Dérek Bittencourt Diário do Grande ABC - Notícias e informações do Grande ABC: Santo André, São Bernardo, São Caetano, Diadema, Mauá, Ribeirão Pires e Rio Grande da Serra

Capacidade do local e gramado ruim podem impedir que time jogue Série A-1 do Paulista em 2022


Dérek Bittencourt
Do Diário do Grande ABC

23/09/2021 | 00:01


O Estádio 1º de Maio, casa de São Bernardo FC e EC São Bernardo na Copa Paulista, e que sediou o dérbi entre as equipes anteontem, dá sinais de abandono ou pouco cuidado em alguns setores, inclusive com trecho de arquibancada interditado, além de apresentar gramado aquém do ideal. Se alguns dos problemas não forem sanados, podem prejudicar a participação do Tigre na elite estadual em 2022, já que a FPF (Federação Paulista de Futebol) exige praças esportivas com capacidade de pelo menos 10 mil torcedores. A entidade ainda avalia as condições do campo de jogo, situação esta que este ano já fez o Aurinegro levar seus jogos para o Estádio Brinco de Ouro, em Campinas. Como caiu para a Série A-3, o Cachorrão não seria prejudicado.

Denúncia feita pelo Diário em fevereiro do ano passado já mostrava problemas em locais como cabines e camarotes, além de um trecho do setor sul da arquibancada estar interditado, diminuindo em 1.962 lugares a capacidade do estádio, passando de 11.917 para 9.955 – segundo consta no laudo de engenharia da praça esportiva, assinado pelo engenheiro civil Ansel Lancman.

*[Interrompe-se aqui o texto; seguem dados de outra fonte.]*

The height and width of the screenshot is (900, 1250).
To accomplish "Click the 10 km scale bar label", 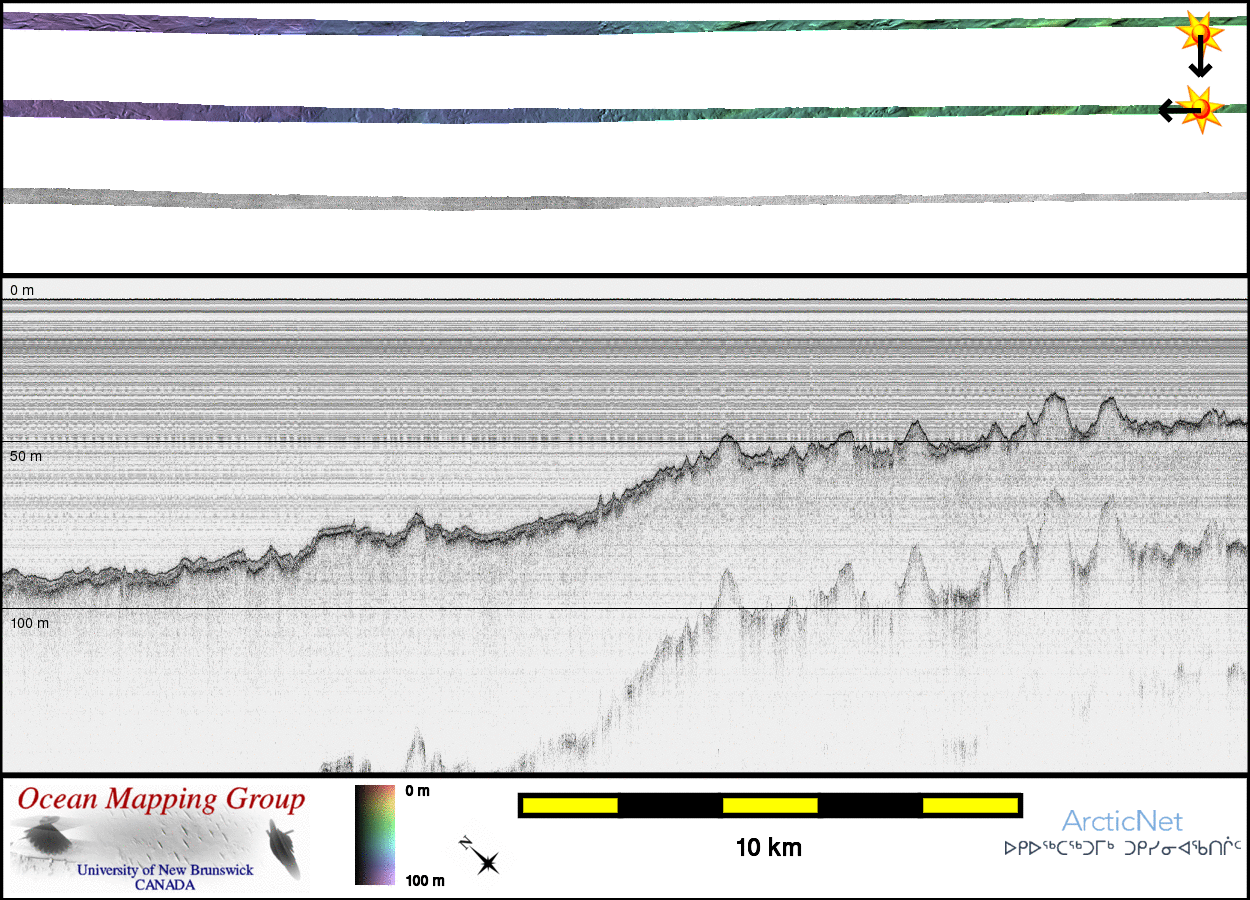I will pos(768,848).
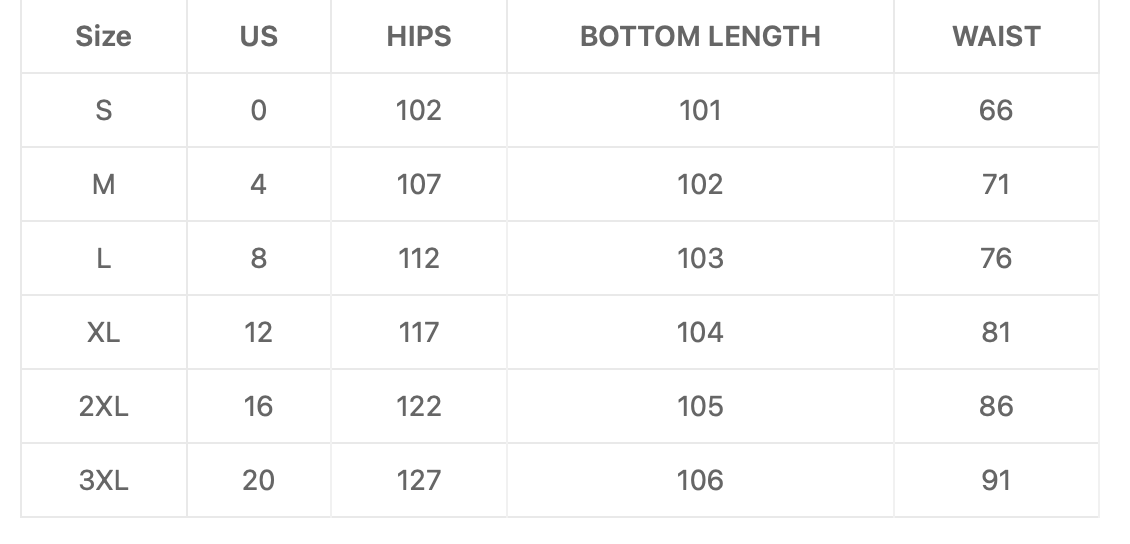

Em rápida volta pelas tribunas é possível reparar inflitrações, umidade, goteiras, paredes trincadas e/ou quebradas, falta de revestimento, além sanitários interditados. Em comparação a 2020, a única manutenção feita foi nos pisos quebrados, que foram retirados mas, em vez de reposição das peças, optou-se por cimentar os locais onde havia problema. Inclusive, o laudo de engenharia (com validade de dois anos) já havia apontado a maioria destas questões e solicitou, em 18 de dezembro de 2020, que os reparos deveriam ser realizados dentro de prazo de 90 dias.

Em junho, o secretário de Esportes da cidade, Alex Mognon, disse ao Diário que a Prefeitura segue em busca da privatização do estádio, para se livrar de gastos mensais entre R$ 40 mil e R$ 50 mil – situação que teria levado a questionamentos do Ministério Público, segundo o político. Ontem, no entanto, a administração são-bernardense afirmou, em resposta ao Diário, que os custos por mês são de R$ 60 mil, com “manutenção do gramado, limpeza e manutenção predial, taxas de água, energia elétrica e gás”, além de “R$ 23 mil com laudos técnicos de engenharia, segurança, AVCB e condições sanitárias”. Tais custos motivam o poder público a encontrar alternativas. “Com a retomada gradual dos eventos esportivos, a Prefeitura dará seguimento aos estudos técnicos para o lançamento de um novo edital de concessão do Estádio 1º de Maio. Por essa razão, não há planos, até o momento, de realizar parceria com o governo do Estado para a manutenção do local.”

A Prefeitura informou ainda os preços públicos por hora para utilização do local: das 6h às 18h, R$ 2.084,40; a partir das 18h, R$ 3.126,60, em virtude da utilização das torres de iluminação.

Procurados, São Bernardo FC e EC São Bernardo não se posicionaram até o fechamento desta edição.